[START]
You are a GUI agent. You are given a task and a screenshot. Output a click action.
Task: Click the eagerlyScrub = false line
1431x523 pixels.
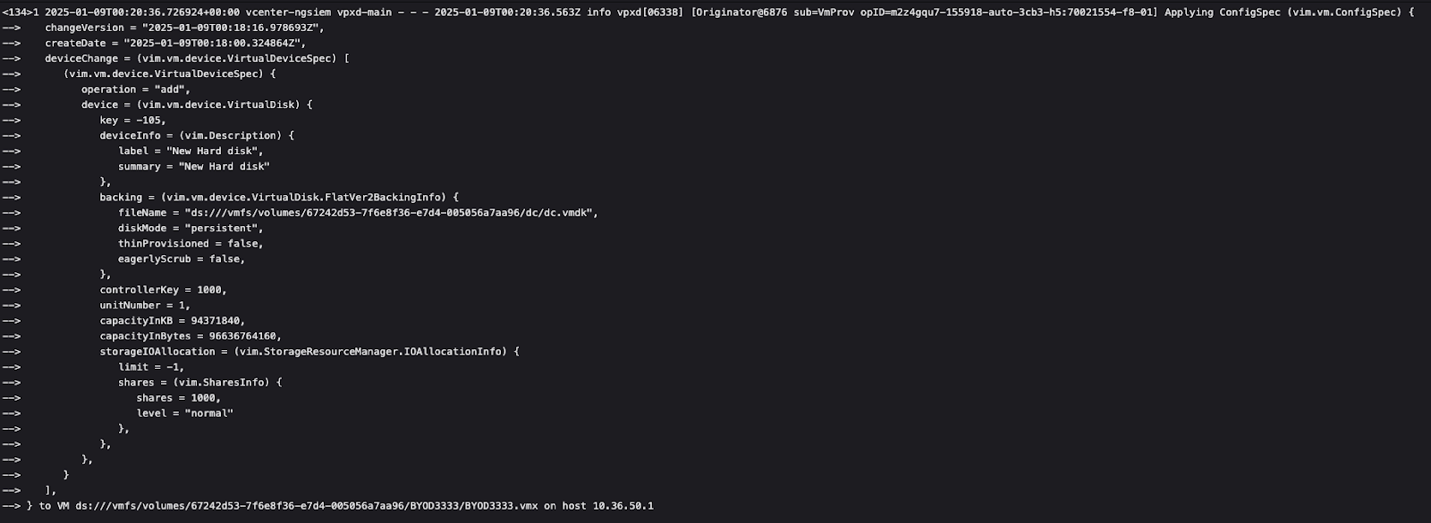[181, 258]
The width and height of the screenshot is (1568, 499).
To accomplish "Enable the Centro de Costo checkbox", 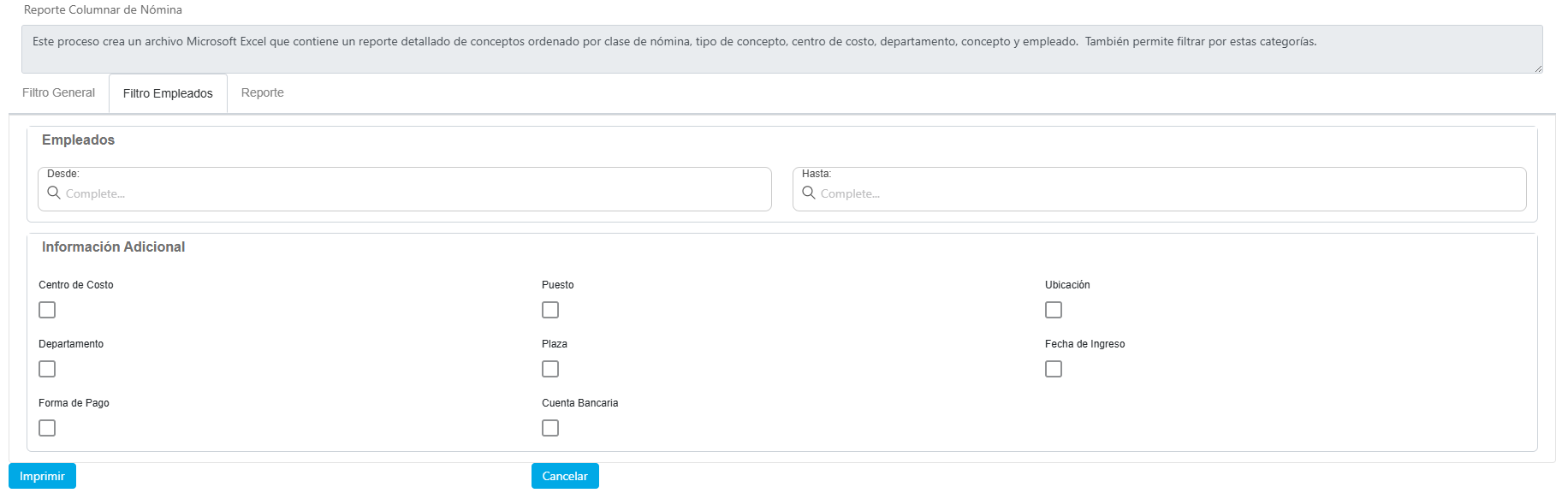I will [x=47, y=310].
[END]
WHAT YOU SHOULD DO >>
List every line of the data above that contains the string "screenshot", counting only matches with the same capitalization.

FINISHED ANSWER >>
You are a GUI agent. You are given a task and a screenshot. Output a click action.
The width and height of the screenshot is (1568, 499).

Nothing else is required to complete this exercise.